##### Data to examine
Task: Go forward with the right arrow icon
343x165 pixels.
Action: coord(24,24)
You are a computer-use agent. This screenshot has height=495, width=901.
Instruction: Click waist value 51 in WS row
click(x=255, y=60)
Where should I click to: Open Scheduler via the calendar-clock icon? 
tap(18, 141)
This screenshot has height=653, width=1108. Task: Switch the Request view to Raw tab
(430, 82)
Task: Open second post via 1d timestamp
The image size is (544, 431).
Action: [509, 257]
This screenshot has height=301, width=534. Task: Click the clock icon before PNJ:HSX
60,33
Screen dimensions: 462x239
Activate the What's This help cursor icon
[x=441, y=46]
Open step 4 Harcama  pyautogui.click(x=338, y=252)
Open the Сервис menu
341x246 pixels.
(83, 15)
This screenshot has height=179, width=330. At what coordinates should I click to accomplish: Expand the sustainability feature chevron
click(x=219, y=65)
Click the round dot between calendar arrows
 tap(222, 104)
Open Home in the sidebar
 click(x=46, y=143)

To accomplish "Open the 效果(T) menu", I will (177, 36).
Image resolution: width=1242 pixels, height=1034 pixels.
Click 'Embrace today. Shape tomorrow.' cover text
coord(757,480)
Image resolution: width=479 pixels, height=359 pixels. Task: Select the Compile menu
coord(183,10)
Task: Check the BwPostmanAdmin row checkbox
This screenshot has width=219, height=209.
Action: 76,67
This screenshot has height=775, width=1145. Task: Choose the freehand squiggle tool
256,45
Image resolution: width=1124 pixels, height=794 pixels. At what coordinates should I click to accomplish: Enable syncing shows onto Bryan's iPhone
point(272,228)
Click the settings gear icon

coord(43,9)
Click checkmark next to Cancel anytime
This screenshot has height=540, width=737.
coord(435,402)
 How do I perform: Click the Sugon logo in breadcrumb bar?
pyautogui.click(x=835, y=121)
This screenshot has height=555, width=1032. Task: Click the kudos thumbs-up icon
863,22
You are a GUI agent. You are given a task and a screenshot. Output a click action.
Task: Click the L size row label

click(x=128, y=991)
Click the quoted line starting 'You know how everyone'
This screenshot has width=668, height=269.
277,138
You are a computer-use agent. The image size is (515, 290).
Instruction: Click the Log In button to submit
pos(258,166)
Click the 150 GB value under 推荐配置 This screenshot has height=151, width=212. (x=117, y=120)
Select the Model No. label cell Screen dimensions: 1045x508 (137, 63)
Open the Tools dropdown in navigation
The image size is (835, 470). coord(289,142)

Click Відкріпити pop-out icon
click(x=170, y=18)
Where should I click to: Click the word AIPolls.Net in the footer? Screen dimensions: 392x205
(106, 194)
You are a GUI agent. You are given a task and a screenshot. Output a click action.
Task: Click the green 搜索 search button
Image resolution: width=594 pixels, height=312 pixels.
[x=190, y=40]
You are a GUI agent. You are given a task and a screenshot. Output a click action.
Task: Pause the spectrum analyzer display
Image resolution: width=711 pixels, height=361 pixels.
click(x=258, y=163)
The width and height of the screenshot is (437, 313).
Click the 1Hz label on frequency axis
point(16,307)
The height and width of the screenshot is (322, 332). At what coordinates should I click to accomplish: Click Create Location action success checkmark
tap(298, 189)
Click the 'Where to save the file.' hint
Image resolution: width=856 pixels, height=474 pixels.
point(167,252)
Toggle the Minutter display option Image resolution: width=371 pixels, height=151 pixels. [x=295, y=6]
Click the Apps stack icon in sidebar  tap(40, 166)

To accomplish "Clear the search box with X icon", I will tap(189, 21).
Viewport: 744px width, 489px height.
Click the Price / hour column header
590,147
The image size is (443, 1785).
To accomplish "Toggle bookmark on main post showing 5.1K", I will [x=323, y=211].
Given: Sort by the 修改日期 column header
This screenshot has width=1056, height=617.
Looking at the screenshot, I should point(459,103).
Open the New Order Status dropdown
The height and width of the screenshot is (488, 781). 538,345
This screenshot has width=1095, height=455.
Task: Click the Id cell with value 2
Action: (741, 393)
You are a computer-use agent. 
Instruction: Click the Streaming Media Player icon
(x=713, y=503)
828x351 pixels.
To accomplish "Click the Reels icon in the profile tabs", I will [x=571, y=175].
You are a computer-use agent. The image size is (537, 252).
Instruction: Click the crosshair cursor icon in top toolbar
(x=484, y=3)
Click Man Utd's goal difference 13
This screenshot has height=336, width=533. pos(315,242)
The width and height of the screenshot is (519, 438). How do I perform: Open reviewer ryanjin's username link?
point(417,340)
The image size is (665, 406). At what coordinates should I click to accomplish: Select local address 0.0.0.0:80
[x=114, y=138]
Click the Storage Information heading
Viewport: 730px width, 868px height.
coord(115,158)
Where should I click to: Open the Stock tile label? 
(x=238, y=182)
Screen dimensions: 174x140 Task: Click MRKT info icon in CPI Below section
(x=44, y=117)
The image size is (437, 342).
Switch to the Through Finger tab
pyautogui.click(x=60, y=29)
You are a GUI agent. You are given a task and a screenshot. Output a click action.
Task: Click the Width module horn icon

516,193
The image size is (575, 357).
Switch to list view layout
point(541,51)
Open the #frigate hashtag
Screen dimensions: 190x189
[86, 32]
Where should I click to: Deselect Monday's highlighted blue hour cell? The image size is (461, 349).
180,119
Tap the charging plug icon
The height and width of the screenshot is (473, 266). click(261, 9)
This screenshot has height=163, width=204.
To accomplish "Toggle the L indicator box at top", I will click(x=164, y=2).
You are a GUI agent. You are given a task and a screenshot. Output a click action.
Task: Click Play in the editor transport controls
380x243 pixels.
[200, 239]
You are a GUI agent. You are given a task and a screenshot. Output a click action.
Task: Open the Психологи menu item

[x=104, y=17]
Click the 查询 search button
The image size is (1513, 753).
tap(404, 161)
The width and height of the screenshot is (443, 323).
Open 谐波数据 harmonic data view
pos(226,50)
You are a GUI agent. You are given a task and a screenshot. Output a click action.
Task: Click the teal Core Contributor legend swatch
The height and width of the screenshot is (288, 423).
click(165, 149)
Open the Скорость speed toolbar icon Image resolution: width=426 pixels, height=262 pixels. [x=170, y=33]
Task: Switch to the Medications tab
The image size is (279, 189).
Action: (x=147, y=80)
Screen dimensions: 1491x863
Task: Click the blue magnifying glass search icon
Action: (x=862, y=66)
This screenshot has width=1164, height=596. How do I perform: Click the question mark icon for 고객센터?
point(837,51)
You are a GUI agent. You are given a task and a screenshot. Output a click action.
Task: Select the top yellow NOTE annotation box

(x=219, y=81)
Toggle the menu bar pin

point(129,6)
##########
# Exercise description
The lines to report are those in the material above that contain the word "will"; copy every one of them.

# Expected answer
To accomplish "Open the 效果(T) menu", I will (177, 36).
To accomplish "Clear the search box with X icon", I will tap(189, 21).
To accomplish "Toggle bookmark on main post showing 5.1K", I will [x=323, y=211].
To accomplish "Click the Reels icon in the profile tabs", I will [x=571, y=175].
To accomplish "Toggle the L indicator box at top", I will click(x=164, y=2).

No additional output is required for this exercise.